■ Problem details ■
Give the listing again, word for word, and let no picture into it.

▼▼▼

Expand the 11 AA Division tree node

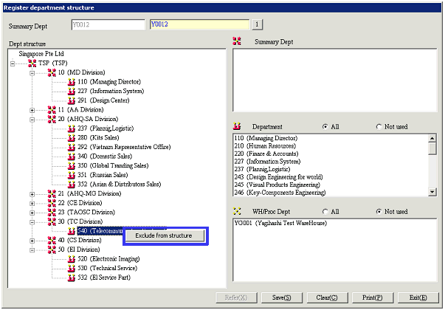(32, 110)
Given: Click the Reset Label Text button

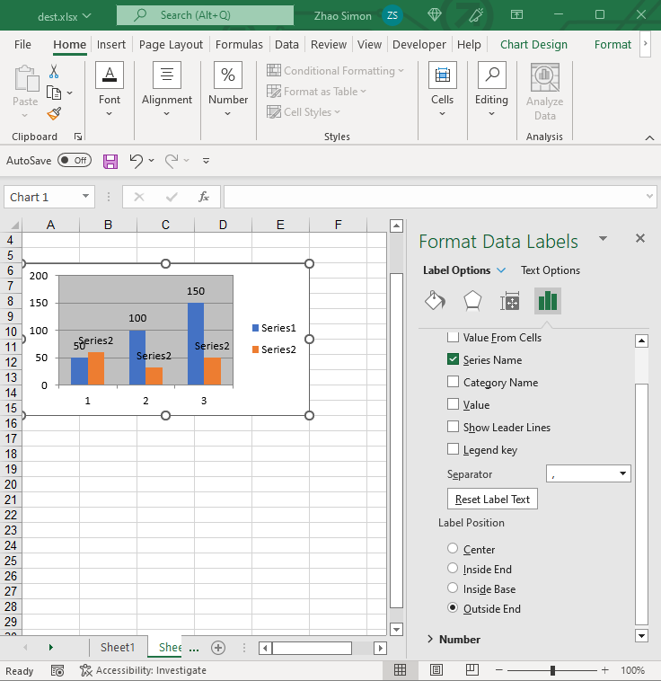Looking at the screenshot, I should coord(492,500).
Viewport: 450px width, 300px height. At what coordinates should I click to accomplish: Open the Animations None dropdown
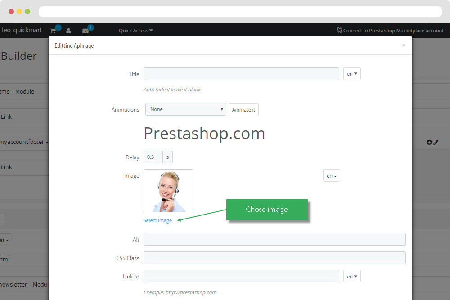pos(186,109)
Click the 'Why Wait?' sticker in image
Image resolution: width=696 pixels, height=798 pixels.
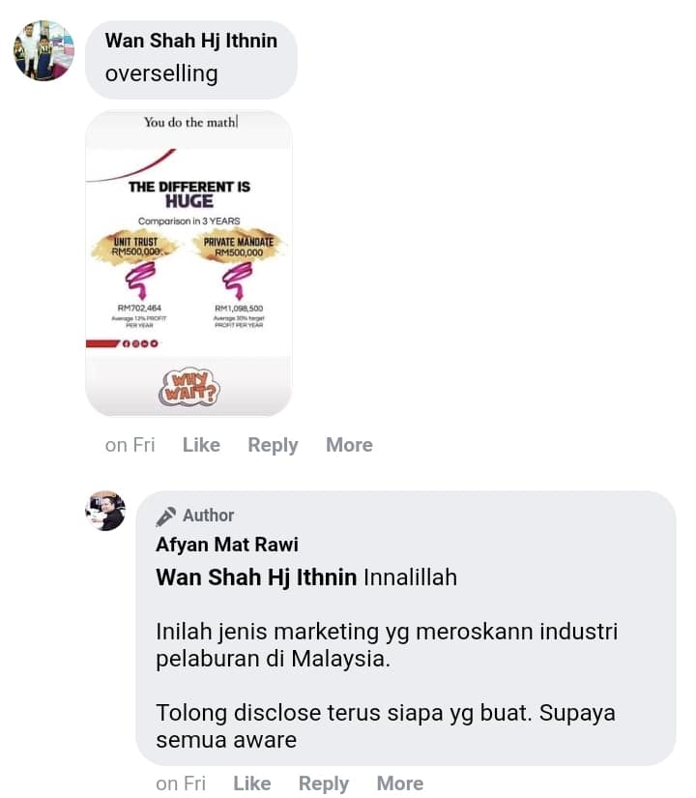(x=189, y=387)
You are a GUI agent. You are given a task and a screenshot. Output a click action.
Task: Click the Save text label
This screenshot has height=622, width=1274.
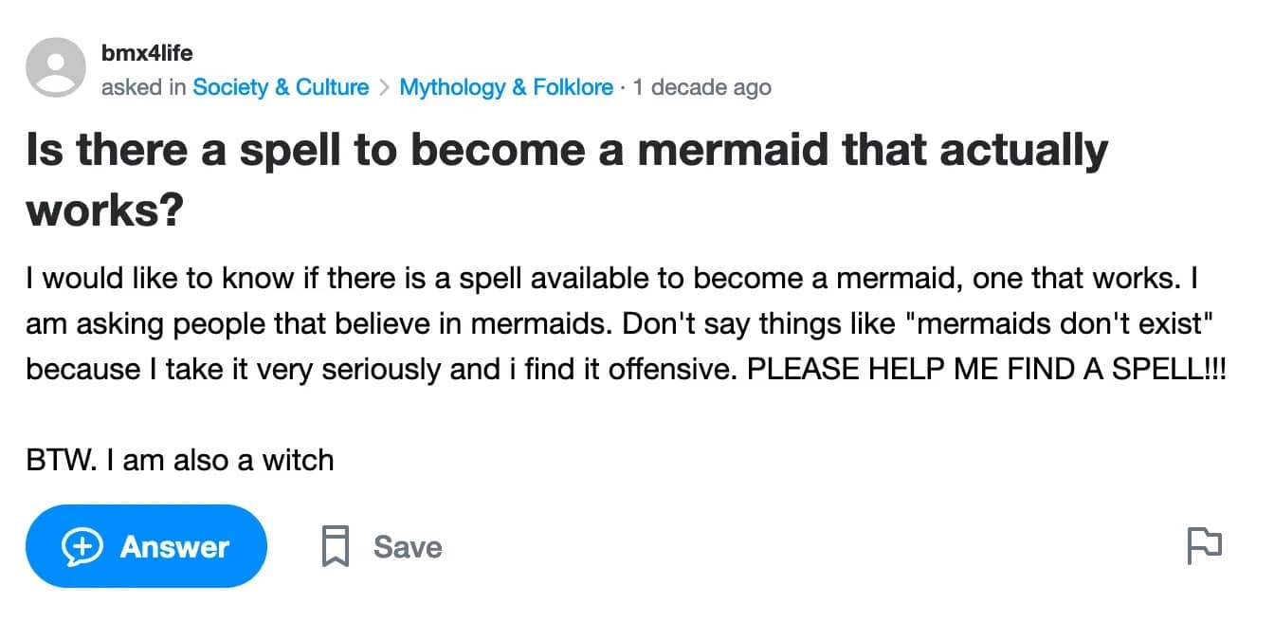(x=408, y=547)
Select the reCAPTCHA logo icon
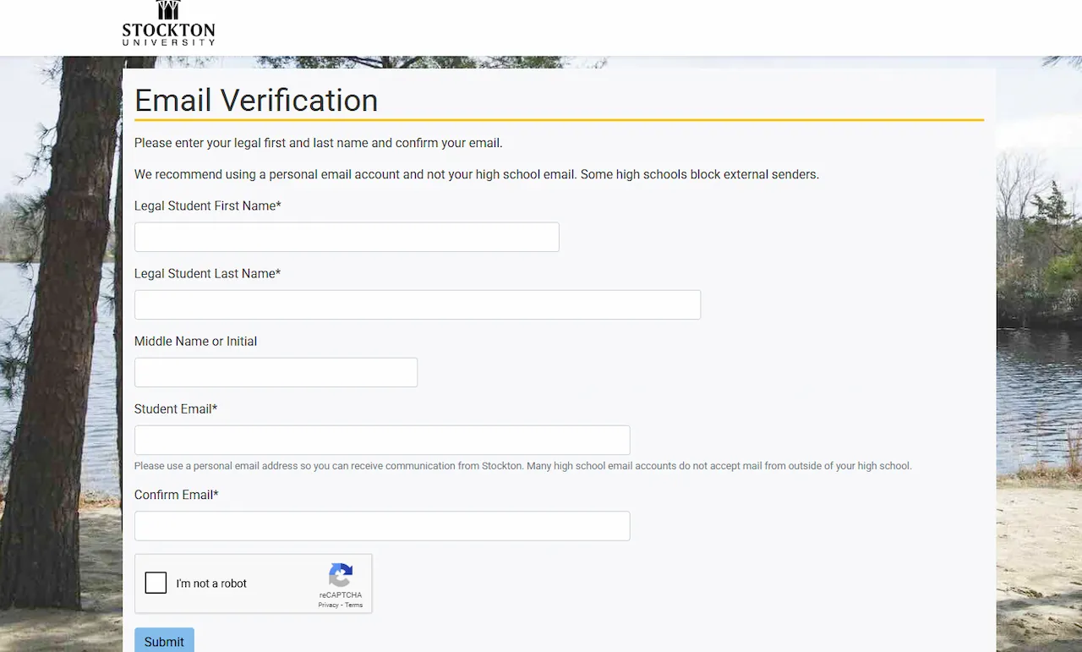1082x652 pixels. point(341,577)
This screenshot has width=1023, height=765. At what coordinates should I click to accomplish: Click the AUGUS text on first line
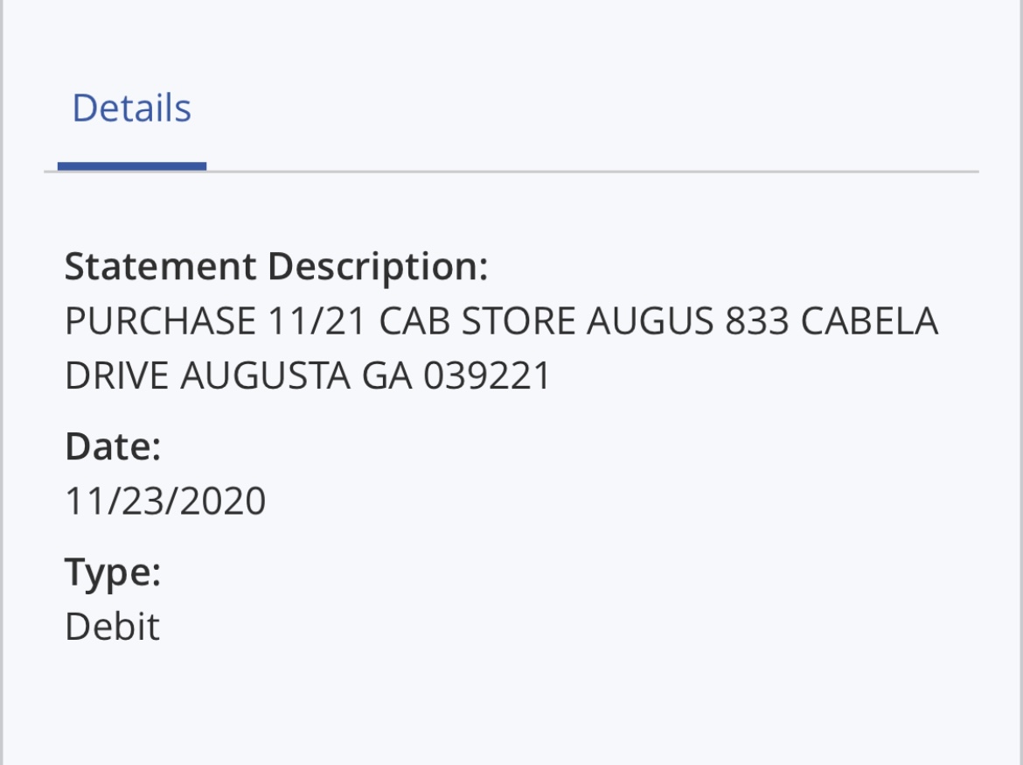[650, 321]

▲▲▲

■ Response for this exercise ■
Expand the 11 AA Division tree node

(32, 110)
Given: Click the Reset Label Text button

Looking at the screenshot, I should coord(492,500).
Viewport: 450px width, 300px height. At what coordinates should I click to accomplish: Open the Animations None dropdown
pos(186,109)
Click the 'Why Wait?' sticker in image
Image resolution: width=696 pixels, height=798 pixels.
(x=189, y=387)
You are a GUI agent. You are given a task and a screenshot. Output a click action.
Task: Click the Save text label
This screenshot has height=622, width=1274.
(x=408, y=547)
Select the reCAPTCHA logo icon
1082x652 pixels. point(341,577)
This screenshot has width=1023, height=765. At what coordinates should I click to accomplish: Click the AUGUS text on first line
[650, 321]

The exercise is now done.